There are interesting cases if an individual is in occupation that 'he feels is beneath him', with an example of a student in a summer job [watching his replacement apparently sneering to separate himself from the job, expressing contempt, winning moments of freedom, mixing in literary references with the spiel]. In other cases a subordinate has to take orders or suggestions. A common response is not to threaten authority, but just to show that 'he is not capitulating completely… sullen, muttering, irony, joking, and sarcasm' indicate that something outside has not been constrained or brought under jurisdiction.

So role distance lies 'between role obligations, on one hand, and actual role performance, on the other' and this distance has often been ignored, or explained away by some particularity of the individual, in his biography or  psychology. But there is a sociological means of dealing with divergence.

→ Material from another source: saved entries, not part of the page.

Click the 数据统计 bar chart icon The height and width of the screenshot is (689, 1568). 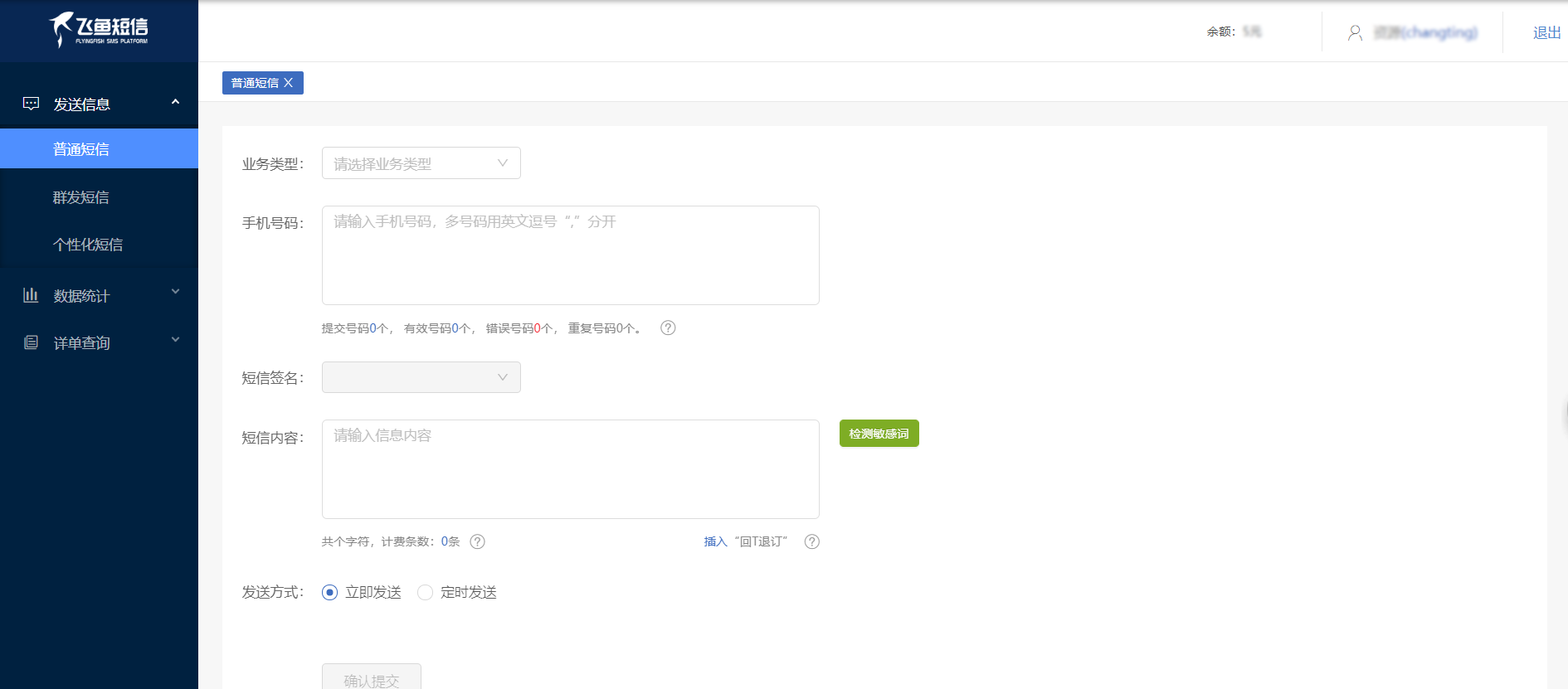pos(31,295)
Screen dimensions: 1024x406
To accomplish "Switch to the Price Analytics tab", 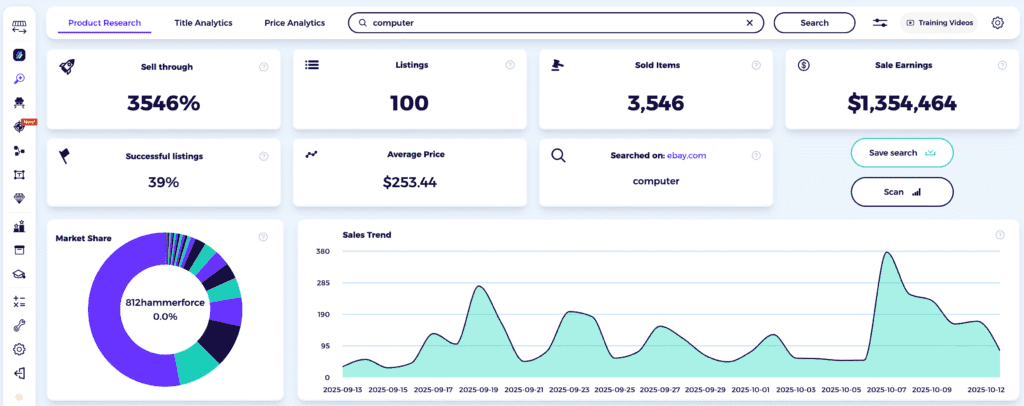I will pyautogui.click(x=294, y=22).
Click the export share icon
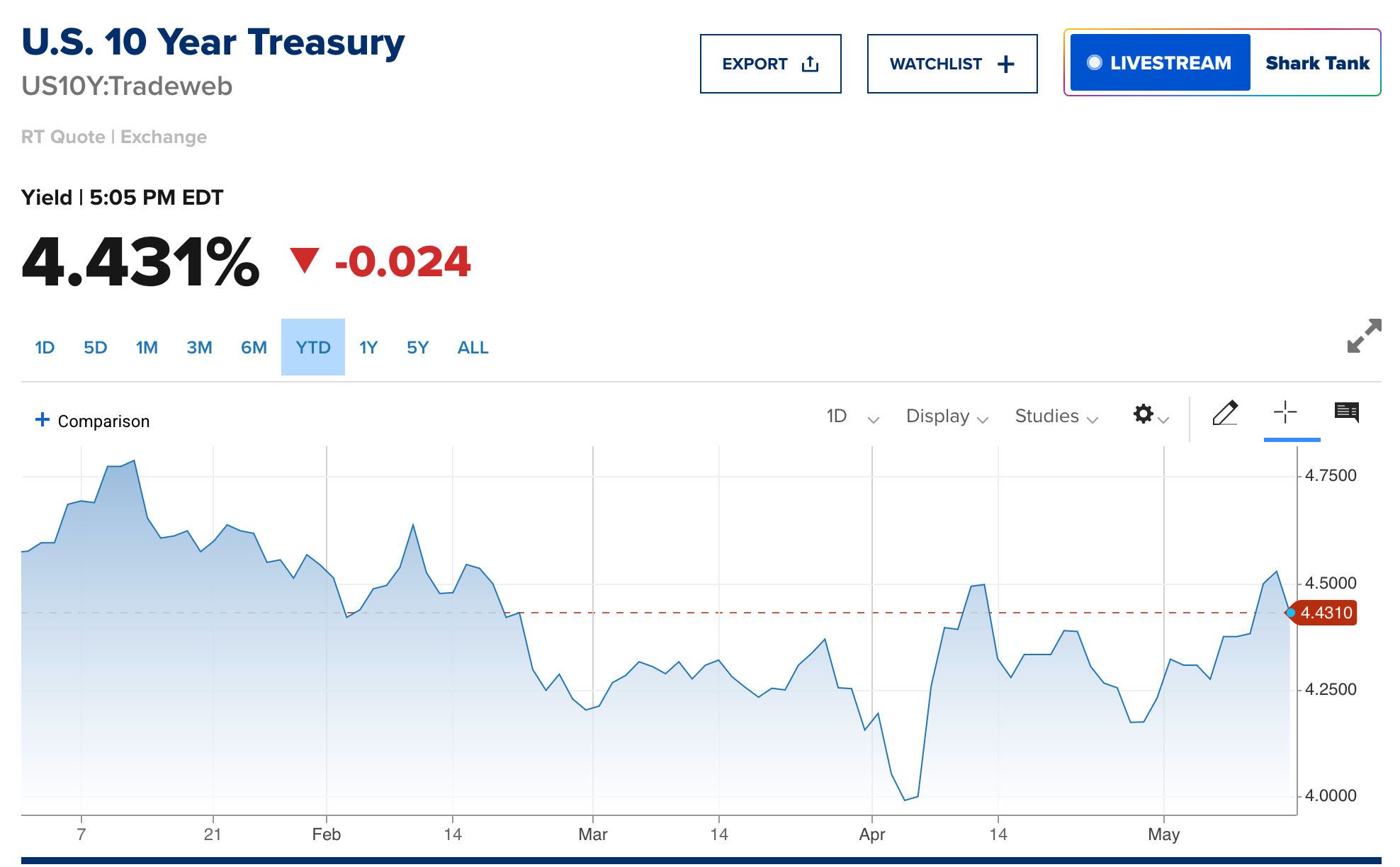This screenshot has width=1400, height=867. [x=810, y=64]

For one thing it can some times be predicted on the basis of 'gross age – sex characteristics'. Sometimes a typical role, rather than a normative one reveals role distance. Role distance may not even have a direct influence on conduct, 'especially since the means for expressing this disaffection must be carved out the standard materials available in the situation'. Together we have a sociological way of looking at roles, and how people play them. The trappings of a role can be extensive, but this can give 'more opportunity to display role distance' (108), especially if 'personal front and social setting provide precisely the field an individual needs to cut a figure in — a figure that romps, sulks, glides, or is indifferent'.

We can test the generality by turning more to an activity like surgery. Here, 'we should find performers flushed with a feeling the weight and dignity of their action'. There is even a 'Hollywood ideal' of heroic surgeon, working quietly, in permanent jeopardy, abdicating his role at the end for others to take over and close up, for example. He has observed some activity.

Junior participants can act in the ways we have already discussed. They are often indicated as marginal by rebuke by more senior colleagues, or being given rather homely tasks to do. They may not be committed to surgery, and some  who once have been known to be committed, now scathingly describe it — 'a plumbers craft exercised by mechanics who are told what to look for by interns'. To cope, such people are often 'not prepared to embrace their role fully' and exhibit role distance. They may assume an expression on their face that says this is not the real me, sometimes they allow themselves to drift off, to show 'occupational disaffection' followed by chagrin on being involved again. They may rest in a contrived manner, become a jester [an example follows of some light badinage, 109].

The chief surgeon is a better example, perhaps. Even he shows considerable role distance. For example in medical etiquette, where the custom is to thank the assistants, but this may be done in 'an ironical and farcical tone of voice', especially if they have all worked together for a long time. Routine checks may also be 'guyed' by parody, 'homely appellations'for parts of the body used instead of the technical terms, or technical terms used in parody, when describing the dress of nurses, for example, or mockery of stern rebuke or self satirisation [insisting on Dr Williams], or pretending to be like and naive interrn. THis can also reassert authority. We need to research this further

Notes include his own material on interaction during surgery, although he admits that he has not worked in the most formal hospitals. Some of the interns had institutional support for their lack of interest in surgery — by being able to do a stint in a mental hospital, for example.